As a payment orchestration layer acts as a core of a payment system, we are going to analyze the working process of payment orchestration platforms using IXOPAY as an example. We will have a closer look at features of this Platform-as-a-Service (PaaS), the architecture of the system, and how payment orchestration platforms can benefit e-commerce.

What is payment orchestration exactly?

A payment orchestration platform is a software level that combines and manages several payment processors and multiple service providers, thus automating the whole online payment process. The automation includes payment authorization, transaction routing, and settlements. By consolidating payment service providers and payment methods, such as Visa, PayPal, Mastercard, and American Express, the payment orchestration platform helps e-commerce merchants with avoiding numerous accounts. 

As a result, there is a fully integrated website, convenient to use, which lets businesses manage all PSPs within a single web page. Moreover, thanks to payment orchestration platforms, executives deal with a fewer amount of third-party service providers, and the amount of failed transactions significantly fall.

The working process of payments orchestration

As payment orchestration chooses the best route to complete the payment processes for you, the system avoids potential failures and reduces the number of false online payment failure messages. According to the data provided by Finance Magnets, online merchants lose 62% of customers due to failed transactions. By adopting payments orchestration platforms, e-commerce businesses will consequently increase their sales and, of course, customer satisfaction levels across the globe. 

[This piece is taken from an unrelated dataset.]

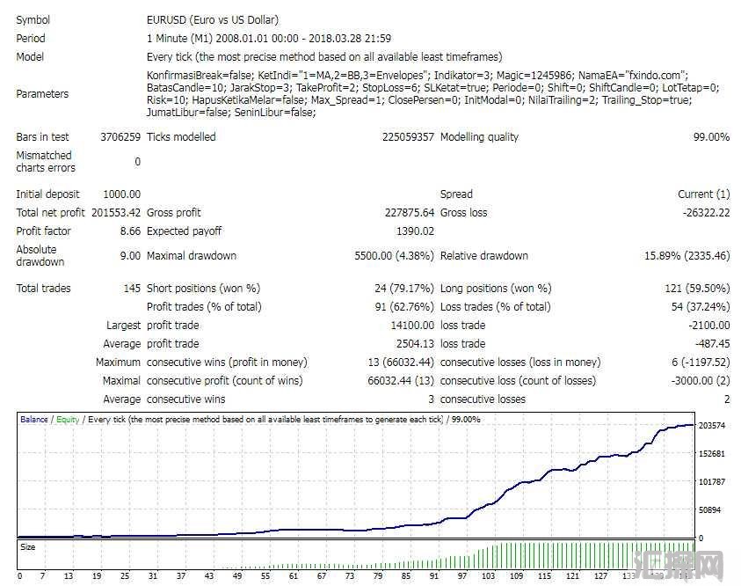The height and width of the screenshot is (586, 741).
Task: Click the Size label in volume panel
Action: (28, 547)
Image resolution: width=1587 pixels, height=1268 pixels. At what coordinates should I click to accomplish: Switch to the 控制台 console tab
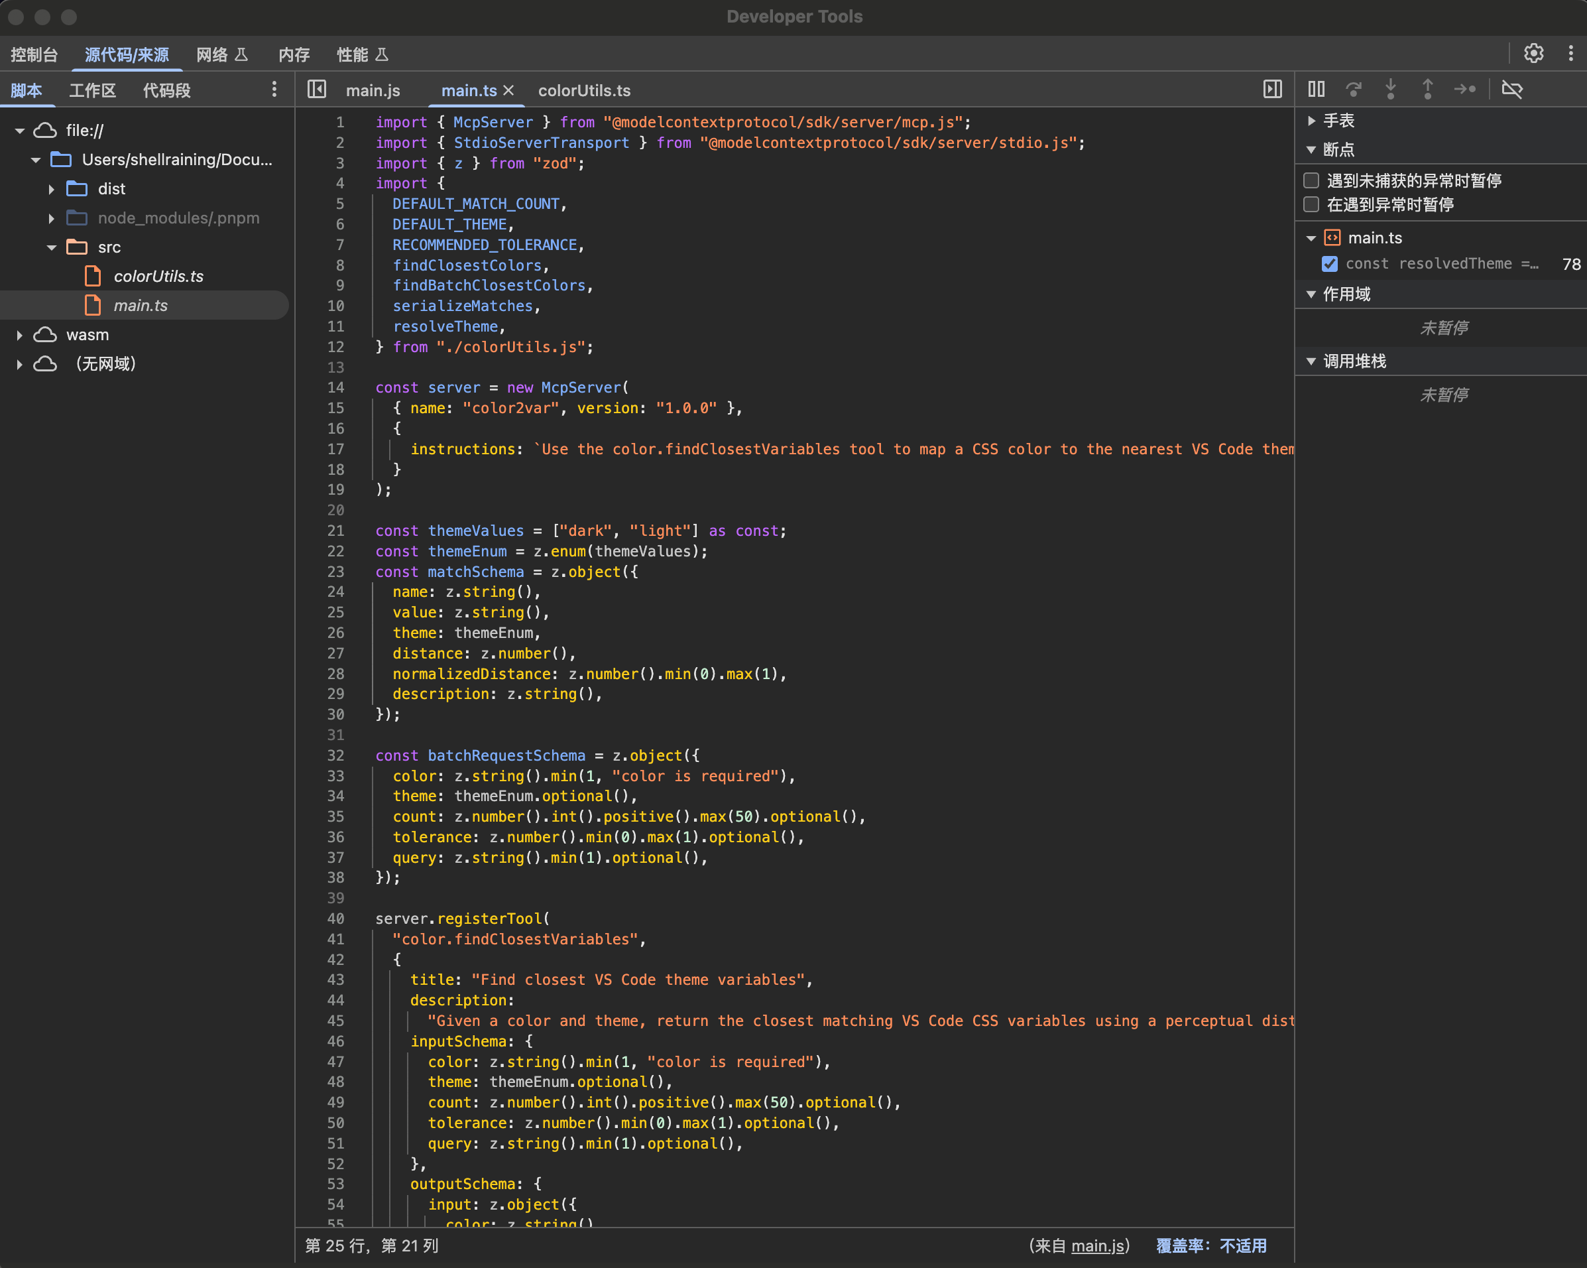[34, 54]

Although some POPs may cover different payment adapters, e-commerce plugins, and risk management adapters, there is a similar payment pattern. Let's see how payments orchestration works:

  1. On your checkout page, the consumer begins the payment and selects a payment method from your list. 
  2. Data from the cardholder goes to the payment gateway. 
  3. In addition, the payment gateway provides the payment data to the acquiring bank and processor. 
  4. The purchasing and issuing banks then interact to approve the payment. 
  5. The acquirer then sends the authorized or denied payment notification to the payment gateway, and eventually to the merchant. To reduce misleading payment failure alerts, payments orchestration automatically routes transactions to another payment processor. 
  6. The payment will be authorized if the other payment processor works. 

In addition to payments, the payments orchestration platform supports payment settlements, billing, and payment reporting.

IXOPAY as a payments orchestration platform 

Transactions can now be handled by many payment service providers. After receiving credentials from a service provider, firms can quickly configure the adapter's technical settings and start using it without any more development work. This allows them to swiftly add new service providers to process transactions, extending multi-acquirer and multi-processor approaches and tapping into new markets. 

The payment adapters do more than just handle credit card and bank transfers. Many of the IXOPAY’s adapters provide payouts and other alternative payment options, which are important in many locations. Moreover, it allows increasing conversions without raising technical or organizational efforts by incorporating local payment alternatives. 

5 reasons why you should have payments orchestration

  1. Apart from facilitating integration, payment orchestration platforms adapt to client payment preferences.
  2. POPs make e-commerce businesses grow faster by providing access to a wide range of payment providers.
  3. As the number of authorized payments rises, e-commerce businesses won’t lose sales due to payment technology issues.
  4. As the company expands, payment orchestration becomes the most cost-effective alternative.
  5. As managing PCI compliance and other regulations is mandatory for PSPs, payments orchestration provides payment security and compliance.

Start using payments orchestration

Now that you're aware of the benefits of connecting with a payments orchestration platform, it's time to optimize your store's performance. Utilizing a platform, like IXOPAY, is an excellent place to begin. You may define payment processing rules to avoid missed purchases and to enable the acceptance of additional payment methods. 

Additionally, in the event of a technical failure, you can automatically route transactions to the provider with the highest performance. This will result in fewer disruptions to the payment flow and a smooth payment experience for your consumers.